For years I have been lucky enough to be invited to the Oscar Nominees Luncheon, and let me assure you, I am never blasé about it. I get to mingle with people I admire, from both sides of the camera, at an event where no one is tense or nervous. Once inside the International Ballroom of the Beverly Hilton Hotel, the nominees (150 this year), Academy governors, and A-list filmmakers have a great time schmoozing and enjoying each other’s company. The Academy makes sure that seating is random, so a major movie star will be seated next to a sound mixer, or a documentary short-subject director, or an animator. There are no tables devoted to studios or nominated films. This event celebrates the community of filmmaking and it is exhilarating. (I must apologize in advance for name-dropping; in this instance it’s unavoidable.)
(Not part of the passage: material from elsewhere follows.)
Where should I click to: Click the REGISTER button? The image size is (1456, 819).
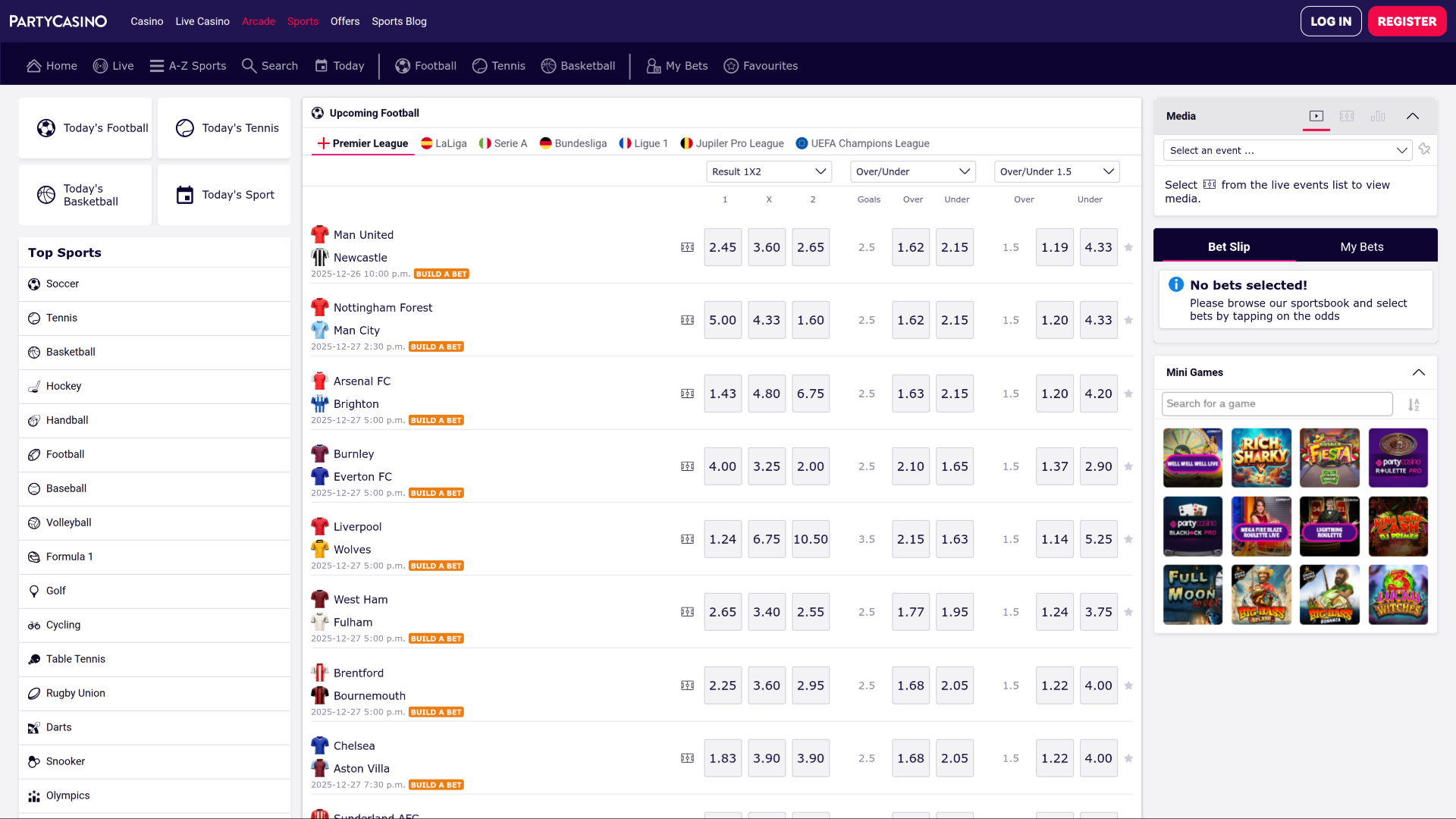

Here is how I learn where I’m going to sit: by bingo-style lottery. This year I joined Brie Larson, screenwriting nominee S. Lee Savidge (Straight Outta Compton), The Big Short producer Jeremy Kleiner, noted casting director Ronna Kress, and Academy Governor Lora Kennedy, of the Casting Directors’ Branch. Nice company for a lovely lunch.
You wouldn’t know that Brie Larson was hours away from having to fly back to Australia to continue filming Kong: Skull Island. She was clearly enjoying the day, and when she got up to speak to Jennifer Lawrence I couldn’t resist asking if they would pose for me.
Fashion is not my strong point but I know a great outfit when I see it, and Rachel McAdams looked amazing.
I was having a nice conversation with Sylvester Stallone, who came to my USC class last November, when I became aware that Leonardo Di Caprio had entered the ballroom and the fotogs were eager to get the two actors together. I said this to Stallone and his publicist mouthed a “thank you” as she nudged him toward Leo, where cameras and camera-phones broke into a shooting frenzy. Here’s my souvenir of that moment.
Because so much of his career has been in television, Bryan Cranston is a newcomer to the world of Oscar, but he earned his way in with that performance in Trumbo.